Currently, we are working with the CDC to provide information to our members on everything from COVID-19 and what to expect, how to protect yourself and your family. We are also giving our members information about vaccination. Additionally, we help shippers better understand how to accommodate professional drivers who enter their facilities.
What is your opinion on adopting gender egalitarianism from a leadership perspective?
We are currently creating a Diversity and Inclusion Index so our members can learn best practices and use the data for benchmarking. Ultimately, we want to use the annual index to honor the industry organizations that promote diversity and inclusion.
For that reason, the board of directors at the Women In Trucking Association determined that we need to know if we are making a difference in this industry. So, we decided to create our own WIT Index.
First, we paired with the National Transportation Institute (NTI) which graciously added a question to their quarterly wage surveys. They asked carriers for the percentage of female over-the-road drivers.

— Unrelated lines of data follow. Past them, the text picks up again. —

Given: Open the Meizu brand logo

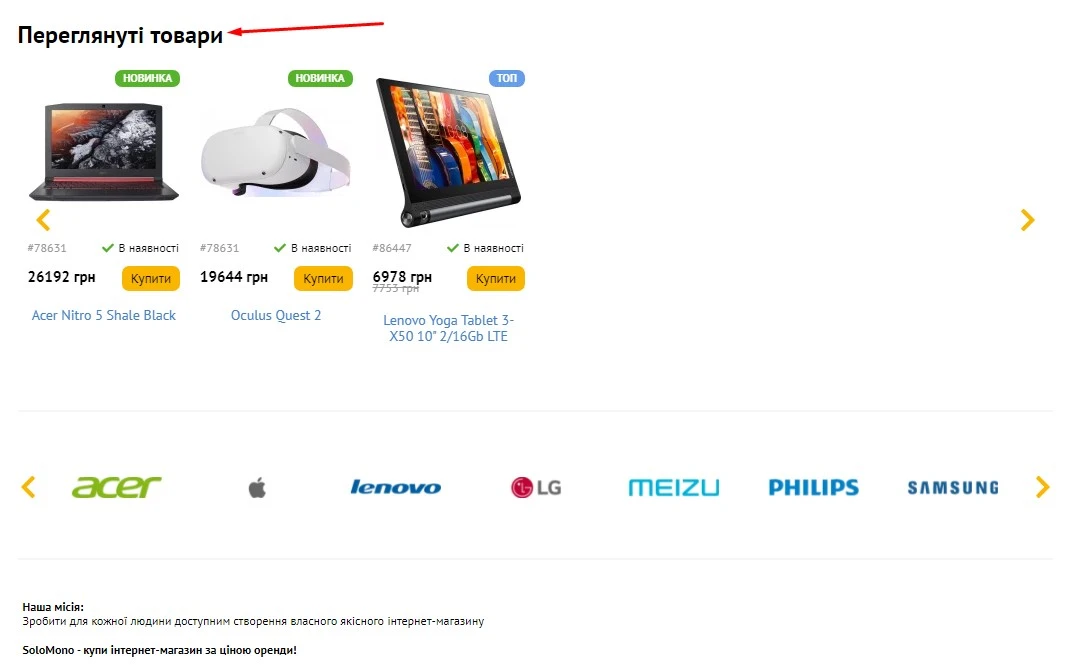Looking at the screenshot, I should coord(674,487).
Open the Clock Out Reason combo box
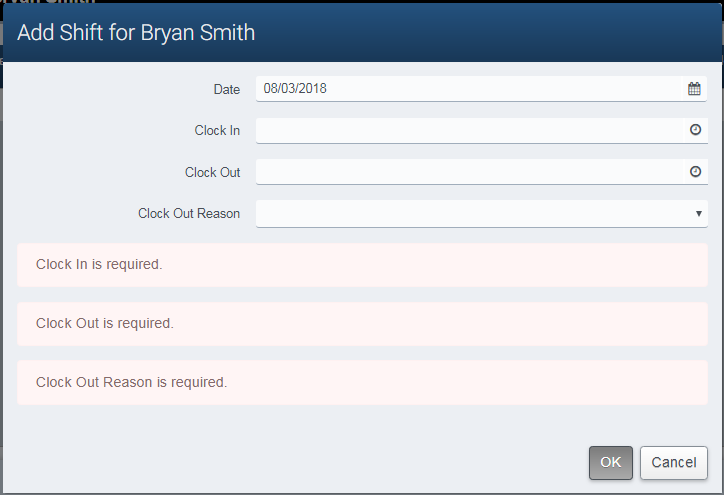The height and width of the screenshot is (495, 724). 470,213
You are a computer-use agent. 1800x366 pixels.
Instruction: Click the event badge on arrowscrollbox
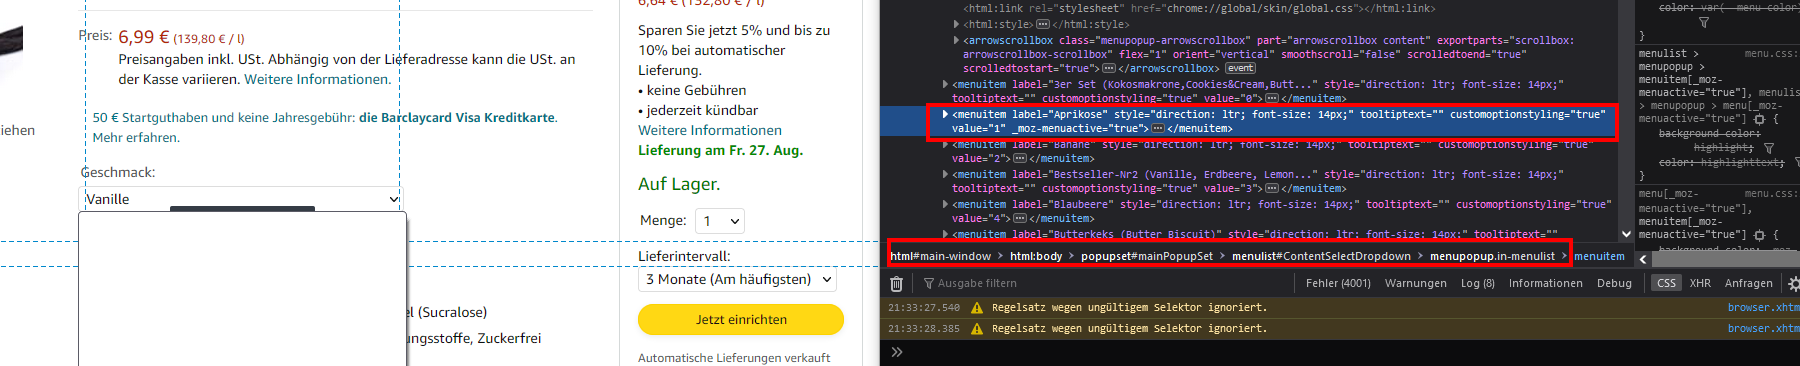[x=1240, y=68]
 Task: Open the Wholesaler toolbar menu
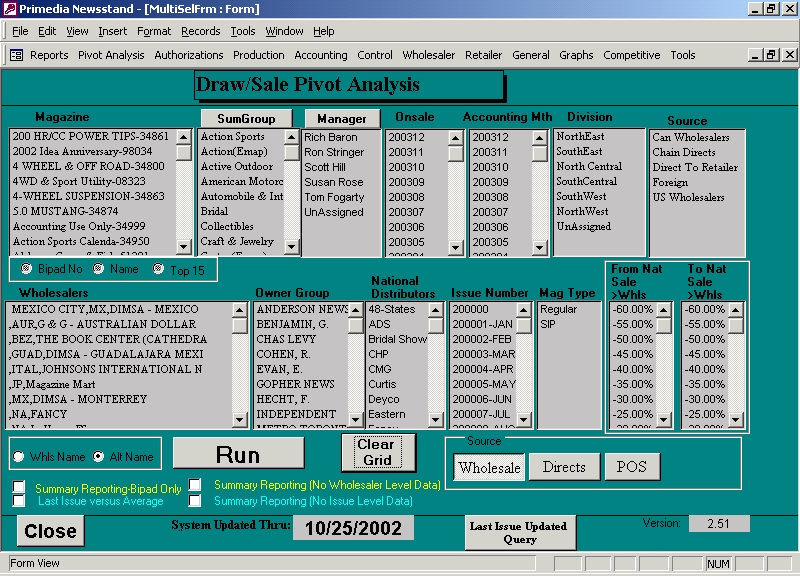428,55
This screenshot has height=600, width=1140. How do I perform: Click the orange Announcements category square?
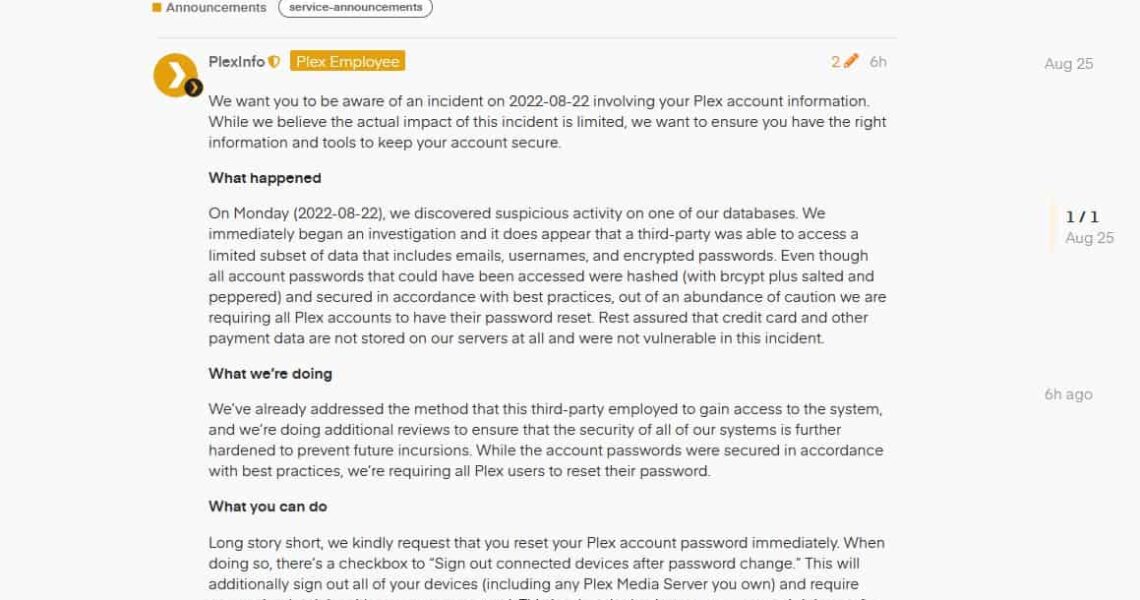point(157,7)
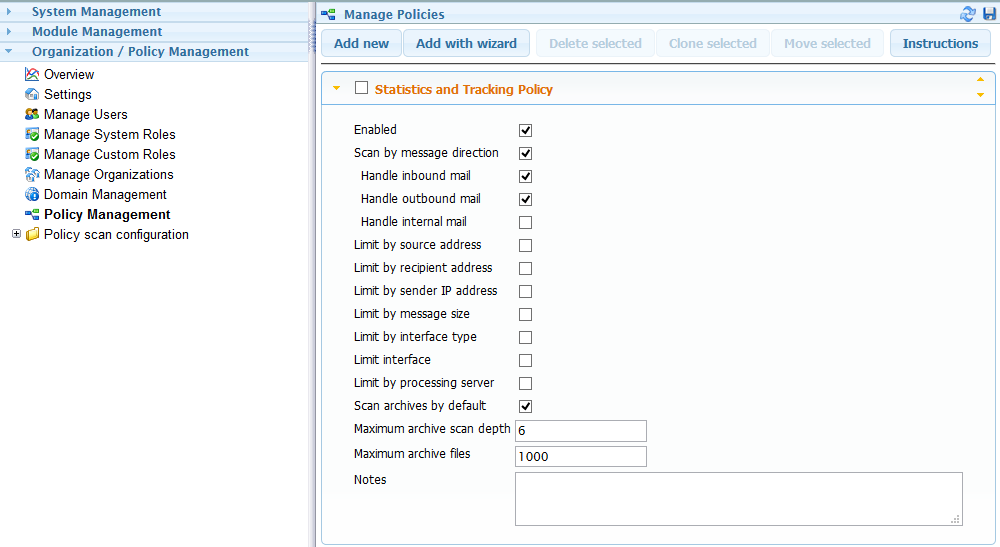
Task: Click the Manage Users people icon
Action: 32,114
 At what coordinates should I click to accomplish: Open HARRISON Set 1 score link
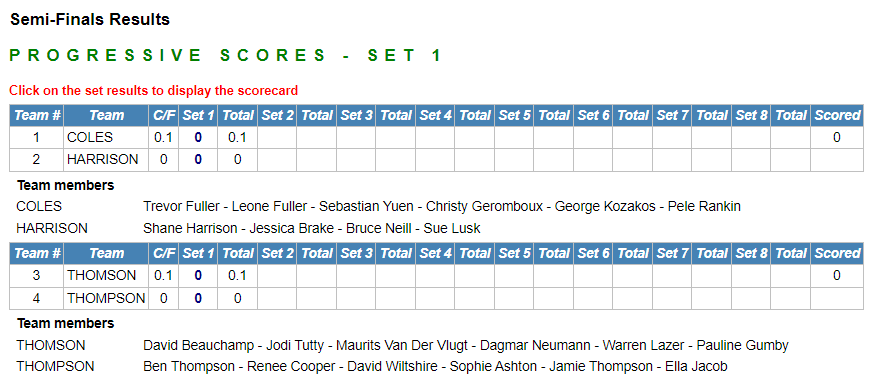coord(198,160)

For those who responded to the NTI survey, the average percentage of over-the-road drivers who are female was 7.13% in 2017 and increased to 7.89% in 2018.
In 2019, we partnered with Freightwaves to conduct a survey to determine the industry’s participation of women as technicians, safety directors, managers, and professional drivers.
Overall, the respondents reported that women make up 10% of all over the road drivers. We also learned that only 4% of diesel technicians are women and that about 38% of fleet safety professionals are women.
In the United States, women currently comprise 7.4% of all CEOs in Fortune 500 companies and about 26% of all board seats, despite recent legislation to establish diversity quotas.
The Freightwaves survey found that female executives in trucking make up 36% of the leadership in transportation and just over 45% of non-executive employees.
Each year we also examine the publicly traded trucking companies by partnering with Memphis University to conduct the research. In 2020, of the fourteen publicly traded carriers’ women comprised 22% of the board director seats, but only 9% of the leading executives.
We have reinforced what we learned to encourage the employment of women in the transportation industry, to address obstacles, and to celebrate the successes of the women who have become visible and influential.
Now that we can monitor the data, our goal is to see the numbers increase in all areas. We intend to make the trucking industry a more diverse and inclusive environment.
Where do you envision yourself to be in the long run and what are your future goals for your company?
Our goal is to have one year’s operations budget in reserve. A third party maintains all our accounts payable and receivable activity, and an annual audit ensures third party reviews all figures.
We had a third party conduct a market assessment, and more recently, we completed a member communication survey. We interviewed current, potential, and lapsed members to understand better how we can both attract and retain both corporate and individual members.
The goal is to communicate and then listen. We want to hear from our members, and we want to make the association better based on that feedback.
Another area of focus is member value. The number one reason people join is for the opportunity to network and to meet other women (and men) who have similar roles in other companies. One interesting fact is 6% of our members said they joined because ‘Ellen motivated them’ to become a member.
The final concern of the board is the WIT brand. We’ve always heard the comment that people assume the organization is for female drivers. We represent all women who work in the trucking industry. In fact, drivers are a very small part of our organization in numbers, despite being a significant focus in creating change in the industry.